** start TASK MATERIAL **

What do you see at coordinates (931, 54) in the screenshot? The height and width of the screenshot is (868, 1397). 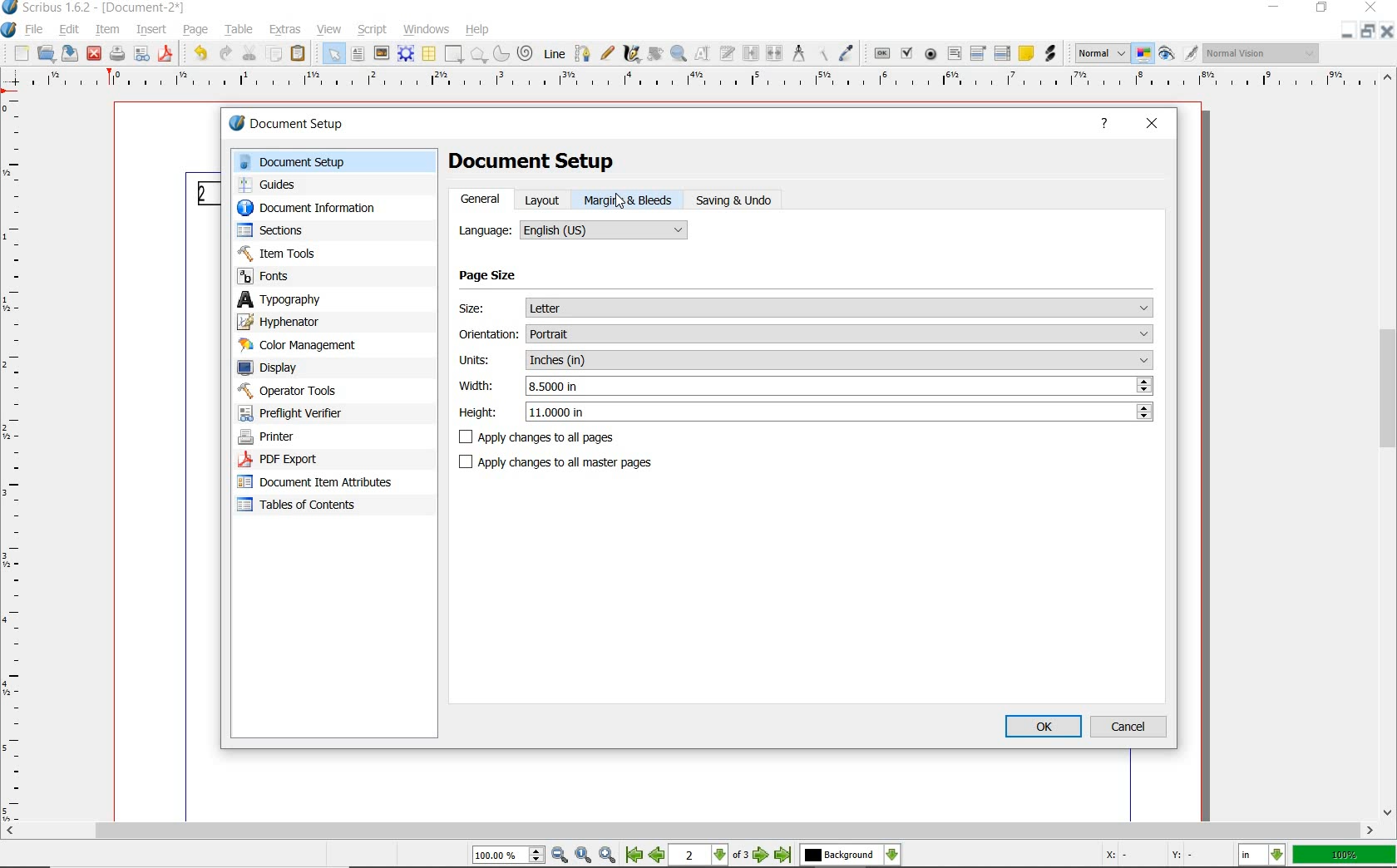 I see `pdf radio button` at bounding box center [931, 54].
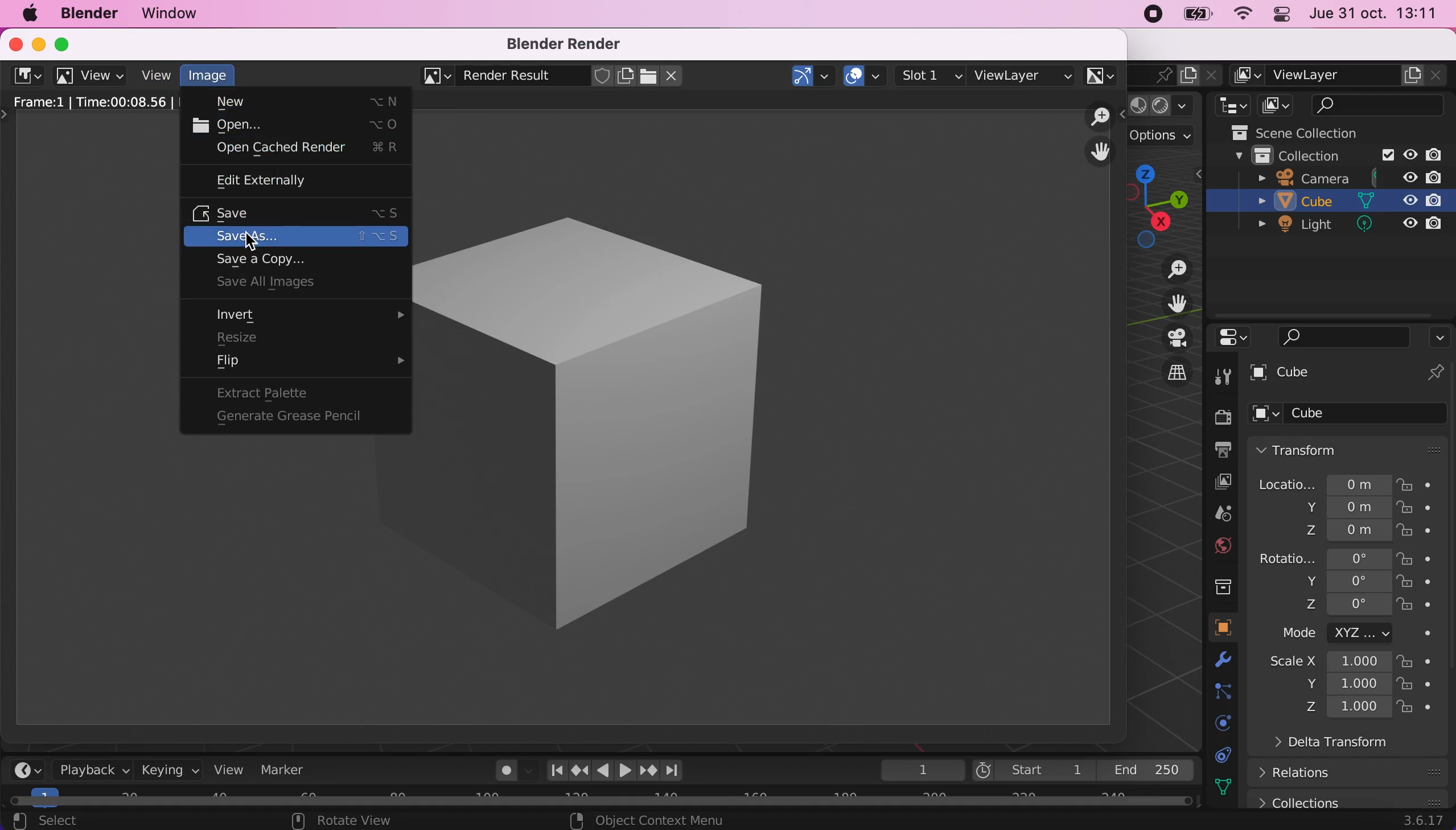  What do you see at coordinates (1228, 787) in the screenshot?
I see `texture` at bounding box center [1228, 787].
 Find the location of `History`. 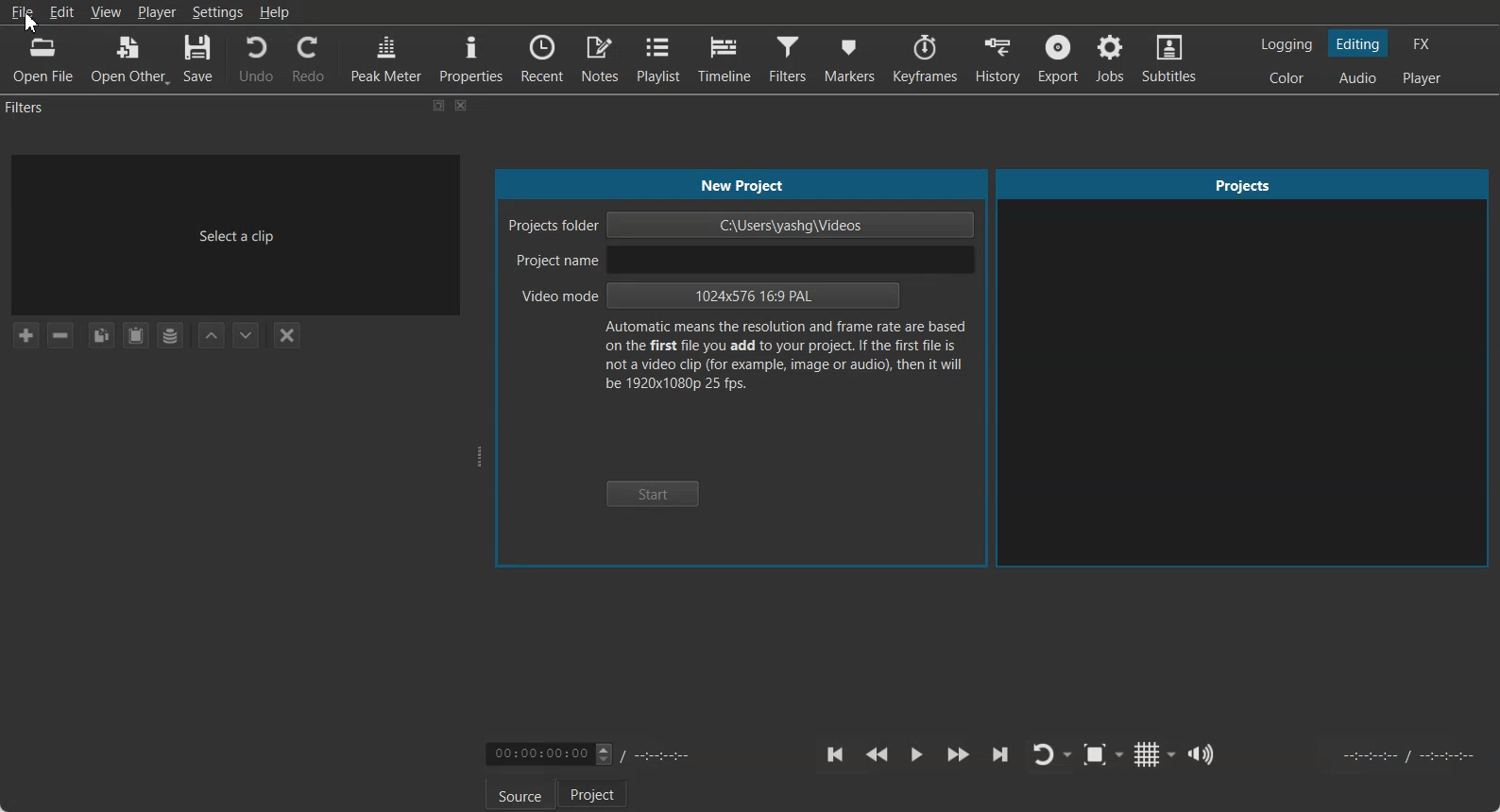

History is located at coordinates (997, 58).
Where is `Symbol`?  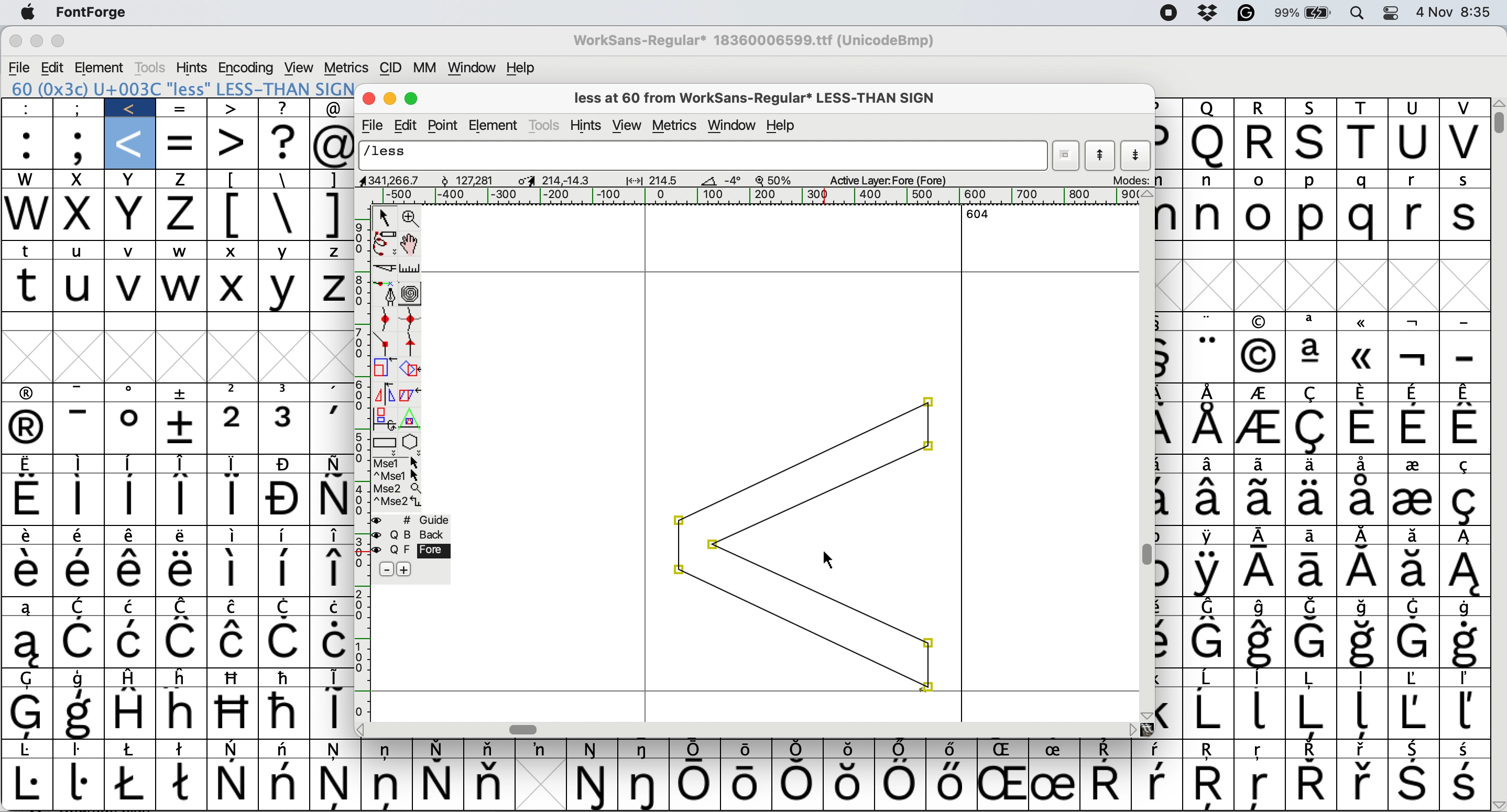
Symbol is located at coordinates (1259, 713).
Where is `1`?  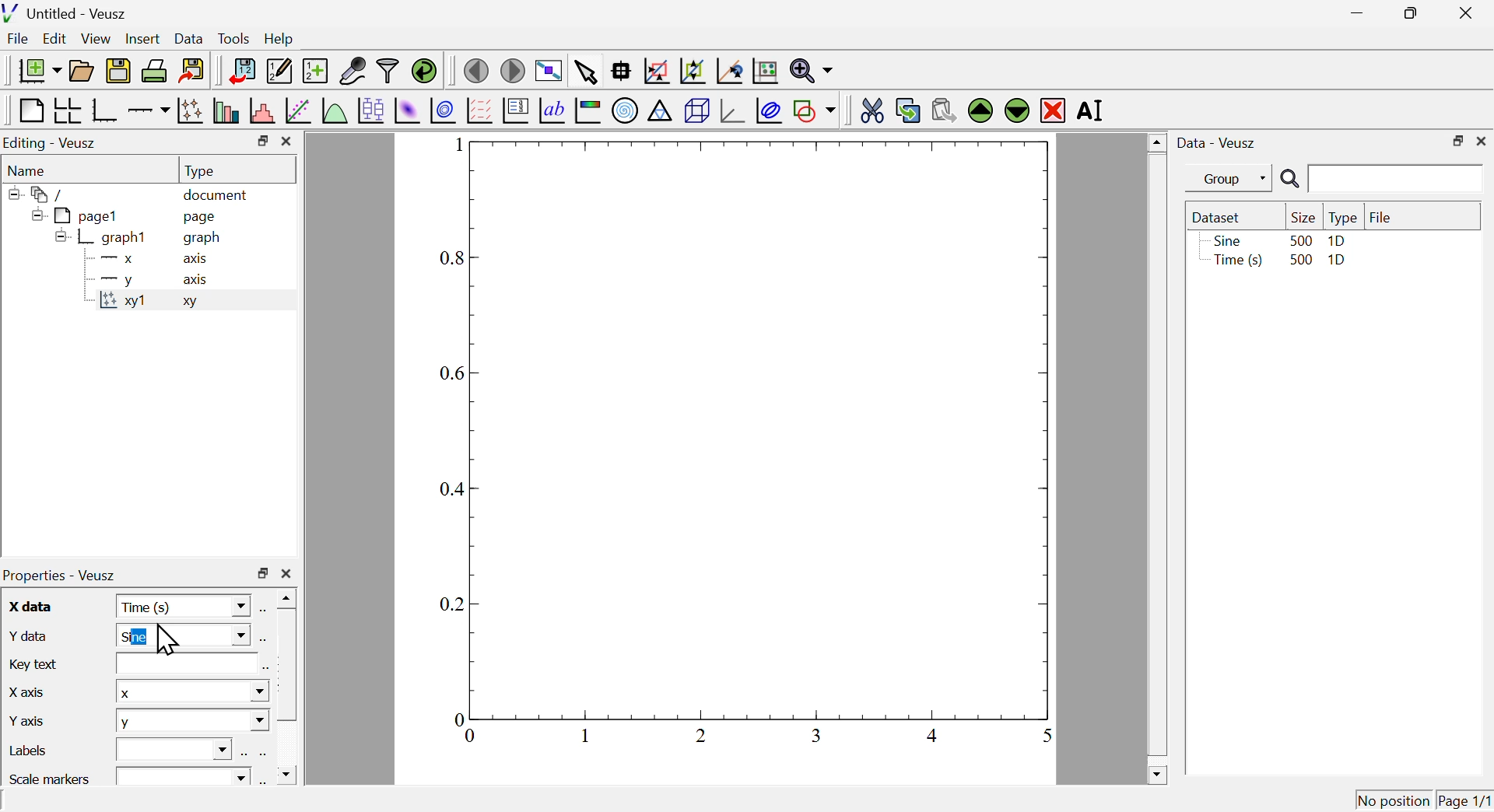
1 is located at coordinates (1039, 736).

** end TASK MATERIAL **

Reproduce word for word the items from the line containing "Find the location" through the end, leaving out the pictures.

## EXERCISE ANSWER
 Find the location of `History`. 

History is located at coordinates (997, 58).
Where is `Symbol`?  
Symbol is located at coordinates (1259, 713).
Where is `1`?  
1 is located at coordinates (1039, 736).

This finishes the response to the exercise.